++++ GIVEN RECORDS ++++

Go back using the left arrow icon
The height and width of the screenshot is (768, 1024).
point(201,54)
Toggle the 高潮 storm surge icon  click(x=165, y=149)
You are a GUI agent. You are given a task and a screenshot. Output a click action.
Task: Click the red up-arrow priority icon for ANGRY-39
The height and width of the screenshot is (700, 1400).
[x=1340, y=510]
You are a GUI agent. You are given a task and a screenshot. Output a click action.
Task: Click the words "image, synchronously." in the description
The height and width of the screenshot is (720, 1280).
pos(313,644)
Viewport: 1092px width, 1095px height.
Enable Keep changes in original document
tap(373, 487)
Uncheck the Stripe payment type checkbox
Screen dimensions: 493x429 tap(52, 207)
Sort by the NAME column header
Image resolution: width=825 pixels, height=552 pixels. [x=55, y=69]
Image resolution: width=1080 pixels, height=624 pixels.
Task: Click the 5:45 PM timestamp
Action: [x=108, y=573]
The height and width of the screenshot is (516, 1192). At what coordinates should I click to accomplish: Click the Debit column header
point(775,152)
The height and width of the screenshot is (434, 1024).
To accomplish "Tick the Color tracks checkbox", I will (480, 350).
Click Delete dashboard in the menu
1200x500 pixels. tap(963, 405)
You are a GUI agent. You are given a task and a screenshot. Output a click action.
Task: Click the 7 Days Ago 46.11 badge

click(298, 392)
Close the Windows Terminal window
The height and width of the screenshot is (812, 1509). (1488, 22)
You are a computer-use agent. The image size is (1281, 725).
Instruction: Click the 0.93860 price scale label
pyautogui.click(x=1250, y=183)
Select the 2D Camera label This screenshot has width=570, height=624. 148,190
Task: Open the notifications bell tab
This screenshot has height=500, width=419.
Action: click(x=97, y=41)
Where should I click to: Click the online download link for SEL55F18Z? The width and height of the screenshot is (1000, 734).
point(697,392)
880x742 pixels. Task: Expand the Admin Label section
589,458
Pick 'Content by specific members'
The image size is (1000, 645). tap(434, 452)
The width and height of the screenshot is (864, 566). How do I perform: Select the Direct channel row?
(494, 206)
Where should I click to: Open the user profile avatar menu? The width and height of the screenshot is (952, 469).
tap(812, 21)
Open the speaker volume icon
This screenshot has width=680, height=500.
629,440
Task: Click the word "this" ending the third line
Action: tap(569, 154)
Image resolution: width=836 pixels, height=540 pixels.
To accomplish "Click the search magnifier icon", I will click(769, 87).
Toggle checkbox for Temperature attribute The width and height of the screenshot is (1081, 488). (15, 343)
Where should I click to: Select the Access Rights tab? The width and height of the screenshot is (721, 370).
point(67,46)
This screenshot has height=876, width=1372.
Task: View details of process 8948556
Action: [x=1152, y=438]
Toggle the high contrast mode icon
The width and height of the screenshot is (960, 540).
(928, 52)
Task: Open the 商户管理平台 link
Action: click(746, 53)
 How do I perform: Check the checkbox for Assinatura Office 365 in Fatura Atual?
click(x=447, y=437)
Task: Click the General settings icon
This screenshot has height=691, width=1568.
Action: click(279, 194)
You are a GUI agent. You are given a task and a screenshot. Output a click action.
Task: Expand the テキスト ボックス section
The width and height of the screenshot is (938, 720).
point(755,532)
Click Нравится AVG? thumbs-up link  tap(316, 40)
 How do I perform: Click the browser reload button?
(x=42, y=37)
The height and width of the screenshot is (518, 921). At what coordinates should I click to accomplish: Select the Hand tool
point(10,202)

++++

EXERCISE DETAILS:
With no other words, state how many lines above hold the word "arrow".

SOLUTION FOR THIS EXERCISE:
2